SELECTION:

[Begin]

Short, W. M., and Duffy, W. (2016). Metaphor as ideology: The Greek folk model of the epic tradition. In C. Cánovas and M. Antović (Eds), Oral poetics and cognitive science (pp. 52-78). Berlin: De Gruyter. https://books.google.co.uk/books?isbn=3110348535 (preview of pp. 52-70)

Ancient Greeks’ conception of the tradition of oral poetry was ordered by two overarching metaphor systems that work to create an artificial opposition between epic composition and epic performance, processes that were co-extensive in actual practice. The authors propose that this metaphorically constituted folk model served a crucial ideological function: by distinguishing between epic-as-composition and epic-as-performance, Greek speakers were able to place their trust in the fixity and stability of the tradition as a vector of cultural knowledge, even as its performative nature entailed (and indeed depended on) it being anything but fixed and stable.

Budelmann, F., and LeVen, P. (2014). Timotheus’ poetics of blending: A cognitive approach to the language of the New Music. Classical Philology, 109, 191-210.

This article applies Fauconnier and Turner’s theory of ‘conceptual integration’, or ‘blending’, to the poetics of the New Music (fifth/fourth cent. BC). It argues that Timotheus’ notoriously complex images, which are difficult to describe in terms of ‘metaphor’, can be successfully analysed as ‘blends’, by drawing on Fauconnier and Turner’s model. Timotheus’ blends have certain qualities: they are difficult, and systematically push the listeners’ capacity to their limits. However, the challenge they pose is carefully managed (by a combination of simple syntax and reliance on well-known frames to process images), and has considerable pay-off.

Cairns, D. (2014). Psyche, thymos, and metaphor in Homer and Plato. Les Études Platoniciennes, 11, 1-37. (Special issue ed. O. Renaut on Psyche chez Platon et ses prédécesseurs.) https://etudesplatoniciennes.revues.org/566 (full text)

Beginning with a survey of classic account of conceptual metaphor theory alongside recent developments and criticisms, this paper then applies that theory to the role of metaphor (esp. the ontological metaphor of personification) in the construction of the concepts of psychê and thymos in Homer and Plato. The paper argues against those who see the personified parts of the soul in Plato either as real agents or as mere names for drives or capacities and against those who believe that the use of such metaphors (in Homer, Plato, or both) implies a fragmentation of the person as agent.

[End]

WORK TO COMPLETE: In the bibliography on metaphor above, what theory do Budelmann and LeVen apply to the poetics of the New Music?

Pointing records for text and elements:

[Begin]

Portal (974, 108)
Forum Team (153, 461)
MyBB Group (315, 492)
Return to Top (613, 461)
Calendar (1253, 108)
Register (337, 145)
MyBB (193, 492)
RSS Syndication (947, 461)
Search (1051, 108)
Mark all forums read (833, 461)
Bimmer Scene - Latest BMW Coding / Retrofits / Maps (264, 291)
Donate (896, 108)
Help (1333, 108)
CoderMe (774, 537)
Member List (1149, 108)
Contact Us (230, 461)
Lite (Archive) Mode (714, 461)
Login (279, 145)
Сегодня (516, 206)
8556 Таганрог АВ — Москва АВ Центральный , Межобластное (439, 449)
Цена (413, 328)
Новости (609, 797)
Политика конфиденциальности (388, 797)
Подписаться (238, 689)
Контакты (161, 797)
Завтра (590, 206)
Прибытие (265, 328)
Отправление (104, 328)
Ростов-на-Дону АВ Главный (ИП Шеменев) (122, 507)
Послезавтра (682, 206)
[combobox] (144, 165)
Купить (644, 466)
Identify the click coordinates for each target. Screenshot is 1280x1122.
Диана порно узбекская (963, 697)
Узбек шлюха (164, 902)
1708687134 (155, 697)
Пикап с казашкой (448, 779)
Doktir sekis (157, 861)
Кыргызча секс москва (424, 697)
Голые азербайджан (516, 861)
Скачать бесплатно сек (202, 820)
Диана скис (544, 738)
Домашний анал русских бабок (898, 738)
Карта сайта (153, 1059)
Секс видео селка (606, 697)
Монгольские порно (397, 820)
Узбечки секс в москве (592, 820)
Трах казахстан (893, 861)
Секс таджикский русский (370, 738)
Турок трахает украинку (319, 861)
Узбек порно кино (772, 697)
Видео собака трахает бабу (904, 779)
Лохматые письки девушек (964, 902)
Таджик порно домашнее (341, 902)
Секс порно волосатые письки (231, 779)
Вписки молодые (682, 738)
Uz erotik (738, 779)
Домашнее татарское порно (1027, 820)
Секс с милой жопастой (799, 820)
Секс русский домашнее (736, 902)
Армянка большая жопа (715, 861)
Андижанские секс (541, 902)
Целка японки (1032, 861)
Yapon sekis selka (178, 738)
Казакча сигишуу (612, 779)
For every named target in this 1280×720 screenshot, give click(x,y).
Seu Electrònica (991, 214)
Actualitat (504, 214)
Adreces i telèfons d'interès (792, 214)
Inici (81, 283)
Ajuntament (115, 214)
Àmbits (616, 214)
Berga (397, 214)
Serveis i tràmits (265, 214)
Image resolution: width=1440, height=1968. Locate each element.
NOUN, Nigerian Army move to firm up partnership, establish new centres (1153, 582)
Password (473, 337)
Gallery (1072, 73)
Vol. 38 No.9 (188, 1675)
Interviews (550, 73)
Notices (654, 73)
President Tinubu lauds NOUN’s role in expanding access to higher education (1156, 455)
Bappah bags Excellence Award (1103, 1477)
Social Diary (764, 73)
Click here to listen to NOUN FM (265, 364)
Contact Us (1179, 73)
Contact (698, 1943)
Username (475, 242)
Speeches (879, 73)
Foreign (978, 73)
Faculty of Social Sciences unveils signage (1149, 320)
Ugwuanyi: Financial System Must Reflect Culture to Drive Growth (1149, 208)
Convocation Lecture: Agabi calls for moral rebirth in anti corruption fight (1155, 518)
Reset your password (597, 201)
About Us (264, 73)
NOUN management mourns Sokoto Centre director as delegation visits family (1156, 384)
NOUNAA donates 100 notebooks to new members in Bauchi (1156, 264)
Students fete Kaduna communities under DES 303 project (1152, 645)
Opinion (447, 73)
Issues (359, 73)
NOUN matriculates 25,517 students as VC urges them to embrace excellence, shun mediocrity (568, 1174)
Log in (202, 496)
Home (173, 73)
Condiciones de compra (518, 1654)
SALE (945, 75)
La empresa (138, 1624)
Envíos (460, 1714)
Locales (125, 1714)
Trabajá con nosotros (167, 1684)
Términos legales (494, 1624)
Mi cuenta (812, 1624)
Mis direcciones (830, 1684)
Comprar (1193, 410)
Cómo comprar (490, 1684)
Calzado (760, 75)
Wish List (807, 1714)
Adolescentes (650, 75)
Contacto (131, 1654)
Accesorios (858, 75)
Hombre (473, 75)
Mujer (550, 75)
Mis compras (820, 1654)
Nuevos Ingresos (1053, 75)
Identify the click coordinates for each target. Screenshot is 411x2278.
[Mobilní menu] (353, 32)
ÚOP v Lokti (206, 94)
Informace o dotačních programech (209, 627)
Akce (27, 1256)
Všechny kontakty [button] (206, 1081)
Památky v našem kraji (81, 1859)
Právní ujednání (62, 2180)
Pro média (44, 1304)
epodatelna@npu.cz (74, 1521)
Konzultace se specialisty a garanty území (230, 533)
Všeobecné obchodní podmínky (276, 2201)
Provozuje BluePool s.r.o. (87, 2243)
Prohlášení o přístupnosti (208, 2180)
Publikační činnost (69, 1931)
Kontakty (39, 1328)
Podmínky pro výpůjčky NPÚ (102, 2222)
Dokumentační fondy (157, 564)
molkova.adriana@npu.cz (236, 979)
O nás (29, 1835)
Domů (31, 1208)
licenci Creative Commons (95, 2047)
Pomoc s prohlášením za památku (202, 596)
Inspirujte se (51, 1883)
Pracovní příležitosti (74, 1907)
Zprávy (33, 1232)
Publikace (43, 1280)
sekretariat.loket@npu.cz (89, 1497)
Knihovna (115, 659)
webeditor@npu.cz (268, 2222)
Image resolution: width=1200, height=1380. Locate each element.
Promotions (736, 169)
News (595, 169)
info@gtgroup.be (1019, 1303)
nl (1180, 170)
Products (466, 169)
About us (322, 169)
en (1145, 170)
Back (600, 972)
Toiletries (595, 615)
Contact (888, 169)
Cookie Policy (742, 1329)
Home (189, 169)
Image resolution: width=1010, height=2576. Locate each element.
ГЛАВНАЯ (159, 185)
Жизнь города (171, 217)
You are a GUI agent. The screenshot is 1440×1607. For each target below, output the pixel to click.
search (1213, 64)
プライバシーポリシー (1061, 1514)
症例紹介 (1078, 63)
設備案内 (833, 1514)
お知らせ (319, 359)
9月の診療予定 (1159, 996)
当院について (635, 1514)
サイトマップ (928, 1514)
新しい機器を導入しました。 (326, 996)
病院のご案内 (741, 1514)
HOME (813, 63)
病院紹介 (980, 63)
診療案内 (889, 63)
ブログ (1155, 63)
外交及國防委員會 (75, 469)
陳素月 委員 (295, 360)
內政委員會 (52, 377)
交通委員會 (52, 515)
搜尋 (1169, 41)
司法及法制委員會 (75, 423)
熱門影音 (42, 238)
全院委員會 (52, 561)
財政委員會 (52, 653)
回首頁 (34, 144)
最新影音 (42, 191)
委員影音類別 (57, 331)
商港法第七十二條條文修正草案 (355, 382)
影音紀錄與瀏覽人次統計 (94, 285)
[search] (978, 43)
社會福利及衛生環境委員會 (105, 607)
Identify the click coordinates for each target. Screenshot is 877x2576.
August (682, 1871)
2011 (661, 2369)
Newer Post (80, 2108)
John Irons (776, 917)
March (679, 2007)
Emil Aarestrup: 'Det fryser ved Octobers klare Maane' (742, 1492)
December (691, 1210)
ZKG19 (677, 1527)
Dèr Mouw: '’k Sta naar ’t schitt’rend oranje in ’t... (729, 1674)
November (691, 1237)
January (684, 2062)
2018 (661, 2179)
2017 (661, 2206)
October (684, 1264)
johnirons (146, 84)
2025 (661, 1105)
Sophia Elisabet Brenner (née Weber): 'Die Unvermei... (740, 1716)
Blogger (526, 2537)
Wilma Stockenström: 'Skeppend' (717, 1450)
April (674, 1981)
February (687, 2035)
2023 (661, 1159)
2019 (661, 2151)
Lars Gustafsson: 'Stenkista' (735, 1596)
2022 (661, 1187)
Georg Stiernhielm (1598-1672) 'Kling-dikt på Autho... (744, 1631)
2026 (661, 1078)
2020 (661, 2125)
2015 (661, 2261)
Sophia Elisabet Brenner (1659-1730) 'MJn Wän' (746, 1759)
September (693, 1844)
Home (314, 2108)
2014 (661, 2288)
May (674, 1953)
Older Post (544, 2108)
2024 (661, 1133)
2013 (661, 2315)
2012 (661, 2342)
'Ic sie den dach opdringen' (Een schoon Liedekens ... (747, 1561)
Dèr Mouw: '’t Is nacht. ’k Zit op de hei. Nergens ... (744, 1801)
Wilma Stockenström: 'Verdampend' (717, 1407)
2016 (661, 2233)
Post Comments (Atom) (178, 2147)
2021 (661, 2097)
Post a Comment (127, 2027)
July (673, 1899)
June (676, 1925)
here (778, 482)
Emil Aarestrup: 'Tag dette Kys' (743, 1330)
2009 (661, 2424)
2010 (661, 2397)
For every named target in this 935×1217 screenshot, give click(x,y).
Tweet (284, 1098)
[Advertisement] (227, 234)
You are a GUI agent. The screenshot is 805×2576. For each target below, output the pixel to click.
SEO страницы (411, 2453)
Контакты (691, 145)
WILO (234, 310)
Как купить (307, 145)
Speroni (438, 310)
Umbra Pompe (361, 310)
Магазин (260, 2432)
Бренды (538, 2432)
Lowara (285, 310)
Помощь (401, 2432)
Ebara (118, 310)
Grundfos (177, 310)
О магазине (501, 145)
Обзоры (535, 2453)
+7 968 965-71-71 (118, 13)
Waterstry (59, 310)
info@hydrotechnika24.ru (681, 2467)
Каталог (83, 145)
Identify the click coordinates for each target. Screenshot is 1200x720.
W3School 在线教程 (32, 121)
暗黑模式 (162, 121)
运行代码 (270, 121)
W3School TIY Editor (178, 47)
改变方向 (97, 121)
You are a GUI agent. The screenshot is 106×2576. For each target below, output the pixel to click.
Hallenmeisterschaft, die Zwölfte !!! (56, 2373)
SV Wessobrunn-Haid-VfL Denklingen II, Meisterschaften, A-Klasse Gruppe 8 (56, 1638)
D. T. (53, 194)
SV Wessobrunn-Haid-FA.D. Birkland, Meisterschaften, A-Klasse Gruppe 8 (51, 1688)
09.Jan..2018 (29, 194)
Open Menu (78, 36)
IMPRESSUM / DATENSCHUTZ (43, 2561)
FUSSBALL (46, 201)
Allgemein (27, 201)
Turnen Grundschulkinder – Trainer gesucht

[End]

FULL OUTPUT: Fauconnier and Turner's theory of "conceptual integration," or "blending."